(Collected data)
+++

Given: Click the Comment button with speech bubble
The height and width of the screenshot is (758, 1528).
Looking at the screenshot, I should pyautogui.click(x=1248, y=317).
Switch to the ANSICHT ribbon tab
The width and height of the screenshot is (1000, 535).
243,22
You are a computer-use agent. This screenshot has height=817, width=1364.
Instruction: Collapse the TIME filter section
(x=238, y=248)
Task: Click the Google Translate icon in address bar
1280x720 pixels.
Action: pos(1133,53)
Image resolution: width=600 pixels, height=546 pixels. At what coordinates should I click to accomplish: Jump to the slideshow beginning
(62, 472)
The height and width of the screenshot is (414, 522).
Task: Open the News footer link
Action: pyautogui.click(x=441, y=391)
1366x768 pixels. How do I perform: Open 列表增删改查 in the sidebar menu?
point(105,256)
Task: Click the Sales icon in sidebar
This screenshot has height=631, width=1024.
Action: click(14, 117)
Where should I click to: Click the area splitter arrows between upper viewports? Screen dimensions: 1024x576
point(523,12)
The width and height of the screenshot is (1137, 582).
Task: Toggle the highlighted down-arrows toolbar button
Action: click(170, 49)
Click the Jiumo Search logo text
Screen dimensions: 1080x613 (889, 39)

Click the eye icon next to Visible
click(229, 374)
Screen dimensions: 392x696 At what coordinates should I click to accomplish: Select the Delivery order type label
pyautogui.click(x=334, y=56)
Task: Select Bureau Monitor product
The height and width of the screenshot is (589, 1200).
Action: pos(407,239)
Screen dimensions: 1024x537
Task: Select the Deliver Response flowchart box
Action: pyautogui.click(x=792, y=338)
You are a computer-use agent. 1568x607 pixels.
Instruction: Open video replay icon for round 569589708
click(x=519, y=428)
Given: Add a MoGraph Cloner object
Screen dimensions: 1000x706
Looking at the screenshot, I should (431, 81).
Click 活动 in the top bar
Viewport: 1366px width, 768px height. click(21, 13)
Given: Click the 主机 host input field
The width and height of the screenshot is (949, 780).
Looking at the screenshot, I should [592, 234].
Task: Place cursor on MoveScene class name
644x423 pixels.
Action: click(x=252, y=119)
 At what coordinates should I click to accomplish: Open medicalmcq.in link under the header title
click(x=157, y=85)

+++

> [Task objective]: Only the lines from the one with "644x423 pixels." to the end of the entries above belong in your answer. Retype them exactly.

> [Answer space]:
644x423 pixels.
Action: click(x=252, y=119)
 At what coordinates should I click to accomplish: Open medicalmcq.in link under the header title
click(x=157, y=85)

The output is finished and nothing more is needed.